Con la terza prova delle semifinali del Master del Sangiovese siamo passati ad una delle tematiche principe dell’A.I.S. e dell’attività del moderno sommelier, saper abbinare ad un piatto (nella fattispecie uno stinco di maiale) il più adatto, secondo il parere di ogni singolo partecipante, dei due vini che sono stati loro precedentemente serviti e che hanno descritto nella prova precedente.
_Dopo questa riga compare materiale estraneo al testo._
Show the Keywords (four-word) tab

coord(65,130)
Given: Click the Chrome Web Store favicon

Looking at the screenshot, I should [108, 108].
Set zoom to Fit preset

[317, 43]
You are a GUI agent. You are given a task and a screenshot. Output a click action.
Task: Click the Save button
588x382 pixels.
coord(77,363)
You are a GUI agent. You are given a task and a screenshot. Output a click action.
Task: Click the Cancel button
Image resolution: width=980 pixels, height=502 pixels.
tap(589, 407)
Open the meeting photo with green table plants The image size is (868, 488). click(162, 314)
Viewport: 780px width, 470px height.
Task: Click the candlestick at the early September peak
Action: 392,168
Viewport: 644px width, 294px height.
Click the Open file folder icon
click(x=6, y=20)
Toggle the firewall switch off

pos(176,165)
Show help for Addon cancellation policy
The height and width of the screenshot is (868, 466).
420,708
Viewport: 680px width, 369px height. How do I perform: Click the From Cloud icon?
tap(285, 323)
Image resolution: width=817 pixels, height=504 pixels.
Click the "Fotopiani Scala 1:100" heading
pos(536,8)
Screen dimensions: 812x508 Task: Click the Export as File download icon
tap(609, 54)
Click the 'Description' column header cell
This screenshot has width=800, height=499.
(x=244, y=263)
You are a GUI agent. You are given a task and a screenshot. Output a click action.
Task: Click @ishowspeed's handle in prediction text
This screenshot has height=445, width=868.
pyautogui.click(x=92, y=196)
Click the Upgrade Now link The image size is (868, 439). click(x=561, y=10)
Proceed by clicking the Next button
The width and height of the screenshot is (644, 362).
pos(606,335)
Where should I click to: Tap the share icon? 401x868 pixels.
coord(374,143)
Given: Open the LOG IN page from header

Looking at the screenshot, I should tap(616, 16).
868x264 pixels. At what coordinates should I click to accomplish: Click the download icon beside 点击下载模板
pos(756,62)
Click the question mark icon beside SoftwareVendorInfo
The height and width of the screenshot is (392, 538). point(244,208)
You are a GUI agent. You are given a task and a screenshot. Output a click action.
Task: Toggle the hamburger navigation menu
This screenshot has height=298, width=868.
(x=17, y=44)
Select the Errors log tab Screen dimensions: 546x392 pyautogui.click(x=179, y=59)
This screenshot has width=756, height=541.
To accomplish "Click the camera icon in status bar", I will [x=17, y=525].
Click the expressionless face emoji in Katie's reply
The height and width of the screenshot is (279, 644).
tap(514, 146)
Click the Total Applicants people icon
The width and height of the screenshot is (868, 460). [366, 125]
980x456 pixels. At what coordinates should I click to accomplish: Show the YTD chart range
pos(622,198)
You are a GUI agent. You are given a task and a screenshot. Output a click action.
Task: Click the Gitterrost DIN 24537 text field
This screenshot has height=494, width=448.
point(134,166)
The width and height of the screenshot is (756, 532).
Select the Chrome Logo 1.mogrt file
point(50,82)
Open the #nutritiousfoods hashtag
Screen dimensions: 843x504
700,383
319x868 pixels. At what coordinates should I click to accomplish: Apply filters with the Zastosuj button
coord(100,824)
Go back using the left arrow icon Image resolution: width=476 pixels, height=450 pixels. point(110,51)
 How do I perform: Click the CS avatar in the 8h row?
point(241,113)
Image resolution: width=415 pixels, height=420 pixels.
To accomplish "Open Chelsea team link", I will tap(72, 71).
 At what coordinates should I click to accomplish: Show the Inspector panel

Ai candidati viene richiesto di gustare e descrivere le caratteristiche del piatto (ad esempio la sua succulenza grassa, l’acidità, l’untuosità, la struttura, la consistenza) e quindi di decidere, in base ai due vini a disposizione, quale sia il più adatto. Oppure proporre, a loro discrezione, quale sarebbe stato invece, in base alle caratteristiche del piatto, il vino ottimale, la sua temperatura di servizio, la sua personalità.
Dodici minuti a disposizione per una prova che é decisamente molto più impegnativa, visto il poco tempo, di quel che si pensi, e dove forse conta una certa dose di “istinto”, una capacità di suggerire, secondo estro, esperienza, originalità e fantasia (doti che non devono mai mancare nel corredo di un bravo sommelier) l’abbinamento migliore.